Positivism and Its Critics

Positivism is a position in the philosophy of science that emphasizes the importance of observation for the growth of knowledge and thus considers the measurement of phenomena as central to the development of understanding. In its more sophisticated characterizations, however, it recognizes the need for a theoretical framework within which to structure data. Karl Popper, the philosopher of science, argued that theories should be tested against data with the intention of their falsification and subsequent replacement with improved theoretical models. In this way, science would contribute a closer and closer approximation to the truth of how phenomena work and the causal relations between these phenomena. Positivism has been widely applied in the natural sciences, where empirical observation is used to generate theories and models that can be generalized. This approach rejects nonobservable (and hence untestable) sources of knowledge as unscientific.

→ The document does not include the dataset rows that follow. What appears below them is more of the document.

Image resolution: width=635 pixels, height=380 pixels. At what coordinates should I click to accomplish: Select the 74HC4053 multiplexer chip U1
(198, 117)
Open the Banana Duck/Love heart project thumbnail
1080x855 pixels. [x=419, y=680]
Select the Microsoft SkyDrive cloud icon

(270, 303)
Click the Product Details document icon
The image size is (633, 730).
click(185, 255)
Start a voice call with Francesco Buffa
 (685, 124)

Positivism can be criticized for ruling out various sources of understanding of the world including those deriving from human experiences, reasoning, or interpretation as inappropriate for scientific enquiry. In the social sciences, these sources of understanding (e.g., qualitative interview data) are of great importance as bases for the growth of knowledge, and many areas of social scientific enquiry would be impoverished without recourse to such sources because this interpretative work is itself the subject of interest. A second criticism is that positivism ignores context and attempts to establish generalities independent of setting. In social science, setting is often an integral component of activity and as such, cannot be discounted—indeed, claims to knowledge require full contextualization. A third criticism is that as social order emerges from the sense making of human beings it will be largely contingent upon value-perspectives, and it is problematic to describe a single truth concerning the nature of the social world. Finally, positivism is committed to removing subjectivity from knowledge growth and thus denies any role for reflexivity among researchers.

For these reasons, positivism has been widely criticized since the inception of social science and has been largely replaced with postpositivist epistemologies (theories of knowledge) and ontologies (theories of the nature of reality), particularly in qualitative research. For postpositivists, while the pursuit of knowledge remains an aim of social scientific enquiry, the concept of an absolute truth may be seen as an aspiration rather than as something that can be discovered once and for all. Understanding rather than explanation is sometimes regarded as the objective of postpositivist enquiry, and this objective is often further constrained by acknowledgments of context and contingency. Furthermore, in postpositivism the role of the researcher as interpreter of data is fully acknowledged, as is the importance of reflexivity in research practice.